Qu’est-ce qui te rend la plus heureuse avec ton métier de créatrice, et de quels accomplissements es-tu le plus fière à ce jour?
«Vivre de ma passion est un accomplissement en soi. Quand j’étais petite et que je parcourais les magazines, je rêvais du métier de styliste. Jusqu’à ce que le métier vienne à moi, je n’avais aucune idée de comment y parvenir ni même que c’était considéré comme un art.»
«C’est gratifiant et vibrant d’exercer une passion qui nous anime et nous surpasse. Évoluer positivement dans le milieu, respecter ses valeurs et s’écouter complètent ce cheminement.»
«L’épanouissement vient aussi en travaillant de concert avec des partenaires qui vous font confiance. Je fais le lien avec un accomplissement assez fou que j’ai réalisé au bout d’un an de stylisme, celui du défilé Essentia – Fashion & Art Show avec Geneviève Borne pour le Festival Mode et Design. J’ai proposé à Chantal Durivage, fondatrice du FMD, un projet clé en main, direction créative et stylisme, avec zéro expérience en runway et budget. Dans ma folie, je visualisais des coiffures atypiques et une scénographie artistique. Mon ami, Stéphane Scotto Di Cesare, Hair & Wig Artist, a embarqué dans le concept avec Geneviève.»
«En un mois seulement, et ce, en parallèle de mes contrats, un vidéoclip s’est tourné, trente styles se sont créés sans aucune idée des modèles jusqu’à ladite semaine du show, avec peu de contacts pour emprunter auprès de designers québécois et cette envie d’intégrer du vintage. Cette expérience était de l’adrénaline pure qui a marqué un défi très nourrissant pour moi. Vivement la fin de la pandémie pour revivre cette expérience!»
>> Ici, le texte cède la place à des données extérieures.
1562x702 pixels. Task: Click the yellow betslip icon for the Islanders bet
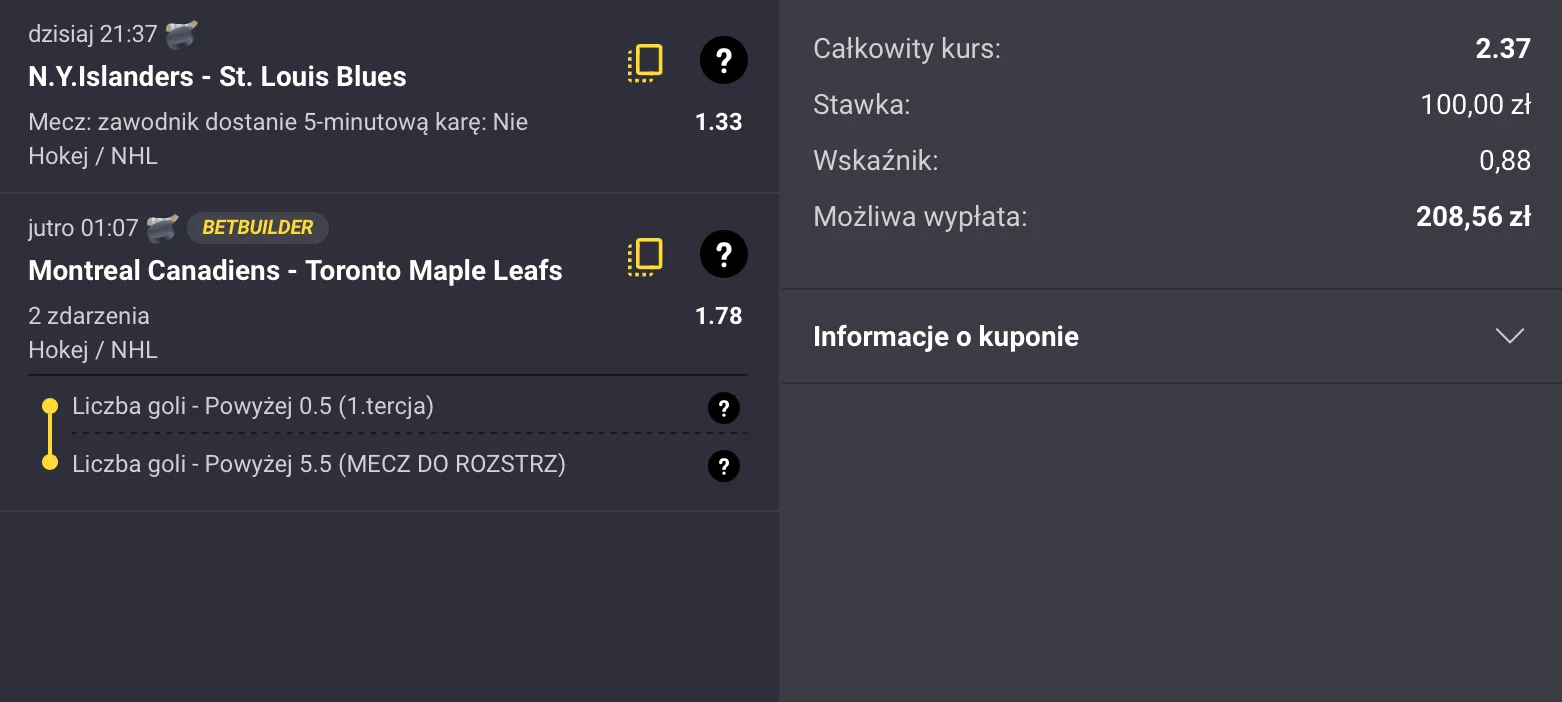644,61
Pour terminer, si tu pouvais collaborer avec un styliste, un designer ou un artiste provenant de n’importe quel milieu, qui choisirais-tu, et pourquoi? On jase là!
«Si j’avais l’opportunité de collaborer avec Annie Horth, directrice créative et styliste d’Elle Canada et Elle Québec, un nouvel accomplissement et une heureuse découverte se dresseraient. Annie est une femme intrigante par sa discrétion et le rayonnement de son travail à l’international. Sa créativité et sa sensibilité soulignent un certain avant-gardisme en Amérique du Nord. Ses équipes artistiques sont incroyables et ses concepts novateurs. C’est une artiste inspirante avec laquelle je serai ravie de créer et d’apprendre de son expertise. Qui sait!?»
«Peut-être que ces mots atteindront une autre sphère que la toile gigantesque du monde des internet. L’univers me le soufflera.»